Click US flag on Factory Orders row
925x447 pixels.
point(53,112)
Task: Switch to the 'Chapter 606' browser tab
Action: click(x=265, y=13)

........

» **AIM OF THE EXERCISE**: Please print the lines above again, unchanged, in the same order.

» **RESULT OF THIS TASK**:
Click US flag on Factory Orders row
925x447 pixels.
point(53,112)
Task: Switch to the 'Chapter 606' browser tab
Action: click(x=265, y=13)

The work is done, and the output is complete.